Old system A -> new system B

Old users on old system A are already converted to the new authorization concept from system B in their own system before the migration. Roles from system B are always "leading" and some manual S_TCODE entries are tolerated for compatibility. System B will always need display roles for job functions anyway.

Users are switched to the new role on the old system A before being migrated to system B. No testing required (or integration testing can be done with real roles and not SAP_ALL and still fine tuned if need be).

Go-Live is then just switching the system ID to new system B and the roles are the same as on system A which they were already using since a few weeks.

Users on system A are then switched to the display roles from system B (so they do not continue working there or make changes).

-> If the roles for system B are well thought out and designed and SU24 is maintained and "back ported" to system A in case changes are needed there which force a merge, and you have tools to "watchdog" the roles and do "coverage analysis" of changes before making them, then you can do it in 1 day.

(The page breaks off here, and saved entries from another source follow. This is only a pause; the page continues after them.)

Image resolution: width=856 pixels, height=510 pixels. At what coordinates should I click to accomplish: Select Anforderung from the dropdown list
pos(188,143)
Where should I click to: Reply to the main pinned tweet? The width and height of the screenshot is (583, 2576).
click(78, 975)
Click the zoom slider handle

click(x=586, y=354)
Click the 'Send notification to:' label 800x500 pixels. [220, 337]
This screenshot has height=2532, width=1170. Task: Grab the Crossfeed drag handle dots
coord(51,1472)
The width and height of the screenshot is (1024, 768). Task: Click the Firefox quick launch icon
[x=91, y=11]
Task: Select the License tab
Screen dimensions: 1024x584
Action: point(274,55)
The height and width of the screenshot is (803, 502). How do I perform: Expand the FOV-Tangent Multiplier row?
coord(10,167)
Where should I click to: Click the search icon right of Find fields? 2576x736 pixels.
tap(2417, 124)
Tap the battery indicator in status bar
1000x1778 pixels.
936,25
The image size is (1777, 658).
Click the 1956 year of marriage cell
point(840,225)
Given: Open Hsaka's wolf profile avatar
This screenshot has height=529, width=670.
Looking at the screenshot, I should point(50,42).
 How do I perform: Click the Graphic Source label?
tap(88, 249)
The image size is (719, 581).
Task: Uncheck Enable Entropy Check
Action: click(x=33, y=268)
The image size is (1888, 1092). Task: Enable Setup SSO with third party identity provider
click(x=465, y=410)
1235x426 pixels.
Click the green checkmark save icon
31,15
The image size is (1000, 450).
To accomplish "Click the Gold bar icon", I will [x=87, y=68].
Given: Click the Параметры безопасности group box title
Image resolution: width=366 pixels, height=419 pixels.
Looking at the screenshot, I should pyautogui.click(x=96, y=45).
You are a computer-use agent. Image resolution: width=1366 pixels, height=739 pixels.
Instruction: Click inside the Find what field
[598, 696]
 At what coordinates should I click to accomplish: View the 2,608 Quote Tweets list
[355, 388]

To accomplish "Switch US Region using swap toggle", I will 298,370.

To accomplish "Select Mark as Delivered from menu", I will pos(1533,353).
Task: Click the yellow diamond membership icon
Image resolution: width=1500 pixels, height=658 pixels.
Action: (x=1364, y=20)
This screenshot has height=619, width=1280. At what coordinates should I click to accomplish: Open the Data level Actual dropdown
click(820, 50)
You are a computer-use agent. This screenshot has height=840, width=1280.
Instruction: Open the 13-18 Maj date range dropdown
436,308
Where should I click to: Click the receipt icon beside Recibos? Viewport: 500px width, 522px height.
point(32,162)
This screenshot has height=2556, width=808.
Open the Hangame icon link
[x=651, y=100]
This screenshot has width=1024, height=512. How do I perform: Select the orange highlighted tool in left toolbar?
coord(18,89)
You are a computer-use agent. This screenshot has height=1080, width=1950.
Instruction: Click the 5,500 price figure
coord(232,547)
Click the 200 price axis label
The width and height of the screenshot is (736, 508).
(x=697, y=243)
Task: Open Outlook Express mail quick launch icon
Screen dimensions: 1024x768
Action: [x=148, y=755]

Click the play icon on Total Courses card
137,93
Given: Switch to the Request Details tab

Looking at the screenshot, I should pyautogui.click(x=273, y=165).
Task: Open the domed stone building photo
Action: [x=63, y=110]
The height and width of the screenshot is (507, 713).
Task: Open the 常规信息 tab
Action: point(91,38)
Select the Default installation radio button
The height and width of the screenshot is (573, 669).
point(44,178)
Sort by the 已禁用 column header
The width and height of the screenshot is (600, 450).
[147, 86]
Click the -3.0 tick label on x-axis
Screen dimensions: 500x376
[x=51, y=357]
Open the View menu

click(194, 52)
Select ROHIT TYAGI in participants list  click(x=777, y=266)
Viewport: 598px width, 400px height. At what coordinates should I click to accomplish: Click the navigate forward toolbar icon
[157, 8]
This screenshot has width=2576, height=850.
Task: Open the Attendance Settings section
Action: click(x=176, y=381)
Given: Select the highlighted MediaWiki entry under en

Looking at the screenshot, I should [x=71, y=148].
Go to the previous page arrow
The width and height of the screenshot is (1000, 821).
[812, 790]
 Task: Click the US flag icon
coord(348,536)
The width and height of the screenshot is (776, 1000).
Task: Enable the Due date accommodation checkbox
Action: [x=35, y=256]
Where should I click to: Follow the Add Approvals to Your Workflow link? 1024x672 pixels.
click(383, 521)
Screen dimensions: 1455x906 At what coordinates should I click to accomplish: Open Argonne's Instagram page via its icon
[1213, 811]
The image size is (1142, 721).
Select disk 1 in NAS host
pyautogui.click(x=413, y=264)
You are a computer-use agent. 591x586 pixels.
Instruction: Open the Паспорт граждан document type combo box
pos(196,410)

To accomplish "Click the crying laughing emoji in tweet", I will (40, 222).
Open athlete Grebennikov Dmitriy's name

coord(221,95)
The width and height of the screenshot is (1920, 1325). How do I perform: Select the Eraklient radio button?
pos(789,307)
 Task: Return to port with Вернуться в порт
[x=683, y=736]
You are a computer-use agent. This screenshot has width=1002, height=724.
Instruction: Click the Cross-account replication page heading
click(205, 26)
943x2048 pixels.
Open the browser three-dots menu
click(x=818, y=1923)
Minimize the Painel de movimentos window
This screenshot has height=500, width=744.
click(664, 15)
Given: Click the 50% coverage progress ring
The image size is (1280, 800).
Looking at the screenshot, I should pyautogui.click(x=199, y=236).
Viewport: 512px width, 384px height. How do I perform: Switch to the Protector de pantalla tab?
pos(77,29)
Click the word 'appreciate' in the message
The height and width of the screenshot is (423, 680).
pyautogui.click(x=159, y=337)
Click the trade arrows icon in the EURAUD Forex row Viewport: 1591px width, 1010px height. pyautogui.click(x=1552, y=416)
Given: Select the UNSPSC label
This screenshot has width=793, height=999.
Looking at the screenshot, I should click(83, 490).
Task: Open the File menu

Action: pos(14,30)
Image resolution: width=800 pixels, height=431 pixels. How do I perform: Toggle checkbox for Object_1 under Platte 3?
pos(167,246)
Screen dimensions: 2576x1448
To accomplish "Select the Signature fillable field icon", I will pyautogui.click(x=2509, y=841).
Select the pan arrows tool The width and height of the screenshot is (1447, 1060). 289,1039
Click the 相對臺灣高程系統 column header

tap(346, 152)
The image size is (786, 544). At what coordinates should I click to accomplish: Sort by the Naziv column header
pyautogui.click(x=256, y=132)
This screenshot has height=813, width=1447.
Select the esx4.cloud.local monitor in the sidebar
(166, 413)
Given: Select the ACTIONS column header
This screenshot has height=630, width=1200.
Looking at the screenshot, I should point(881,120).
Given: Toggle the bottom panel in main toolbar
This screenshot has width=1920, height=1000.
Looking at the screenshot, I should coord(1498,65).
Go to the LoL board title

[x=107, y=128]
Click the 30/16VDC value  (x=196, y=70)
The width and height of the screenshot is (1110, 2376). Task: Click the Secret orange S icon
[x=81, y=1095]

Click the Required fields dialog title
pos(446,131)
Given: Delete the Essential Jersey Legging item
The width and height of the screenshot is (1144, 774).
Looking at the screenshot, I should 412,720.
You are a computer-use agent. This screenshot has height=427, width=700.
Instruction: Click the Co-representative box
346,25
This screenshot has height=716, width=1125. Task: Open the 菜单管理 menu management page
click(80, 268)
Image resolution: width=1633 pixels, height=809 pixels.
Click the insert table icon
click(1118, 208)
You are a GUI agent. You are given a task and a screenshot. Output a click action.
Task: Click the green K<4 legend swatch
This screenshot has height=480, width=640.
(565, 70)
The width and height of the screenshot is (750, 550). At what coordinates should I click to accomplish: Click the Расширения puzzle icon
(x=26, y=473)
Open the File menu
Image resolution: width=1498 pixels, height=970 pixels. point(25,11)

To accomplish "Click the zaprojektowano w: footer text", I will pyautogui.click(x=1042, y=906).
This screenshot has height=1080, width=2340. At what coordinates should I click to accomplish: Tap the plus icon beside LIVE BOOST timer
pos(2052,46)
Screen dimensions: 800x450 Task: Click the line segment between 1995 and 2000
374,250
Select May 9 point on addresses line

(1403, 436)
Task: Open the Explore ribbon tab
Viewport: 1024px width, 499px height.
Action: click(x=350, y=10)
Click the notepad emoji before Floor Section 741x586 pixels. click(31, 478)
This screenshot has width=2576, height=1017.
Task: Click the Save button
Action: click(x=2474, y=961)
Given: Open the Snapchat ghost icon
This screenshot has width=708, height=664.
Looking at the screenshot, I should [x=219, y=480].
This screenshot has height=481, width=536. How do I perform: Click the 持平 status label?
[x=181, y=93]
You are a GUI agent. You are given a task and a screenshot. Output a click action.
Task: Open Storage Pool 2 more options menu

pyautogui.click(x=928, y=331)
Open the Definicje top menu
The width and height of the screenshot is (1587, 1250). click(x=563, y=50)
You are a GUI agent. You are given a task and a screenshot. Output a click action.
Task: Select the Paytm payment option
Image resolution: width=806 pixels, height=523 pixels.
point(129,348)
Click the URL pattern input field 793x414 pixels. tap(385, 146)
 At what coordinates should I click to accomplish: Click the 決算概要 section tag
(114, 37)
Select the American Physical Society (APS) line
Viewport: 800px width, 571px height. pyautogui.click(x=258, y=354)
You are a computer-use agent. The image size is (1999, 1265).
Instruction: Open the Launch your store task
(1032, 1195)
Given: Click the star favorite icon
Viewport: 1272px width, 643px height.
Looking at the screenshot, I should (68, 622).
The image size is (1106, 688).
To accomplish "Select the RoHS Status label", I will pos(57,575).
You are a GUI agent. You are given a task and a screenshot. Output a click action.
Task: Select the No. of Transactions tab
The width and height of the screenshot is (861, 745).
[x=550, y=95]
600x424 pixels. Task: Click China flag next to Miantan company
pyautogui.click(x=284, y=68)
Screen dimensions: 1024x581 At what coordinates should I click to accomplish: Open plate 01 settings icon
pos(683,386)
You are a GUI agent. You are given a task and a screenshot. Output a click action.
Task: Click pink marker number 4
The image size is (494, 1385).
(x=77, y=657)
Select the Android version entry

I did that yesterday. Worked like a charm.

Cheers,

Julius

ps: regarding locking transactions -> this does not apply to webservices, BSPs, RFCs, webdynpro apps, native apps, batch jobs, system jobs, etc etc. Locking transactions is a fluffy thing which I would not rely on, but the basis folks typically anticipate this and stop all the jobs, block SCOT, deactivate services, remove RFCs, etc so that the fluffy things don't cause trouble. You might want to check that with tem, but if they are good then they will have thought of it.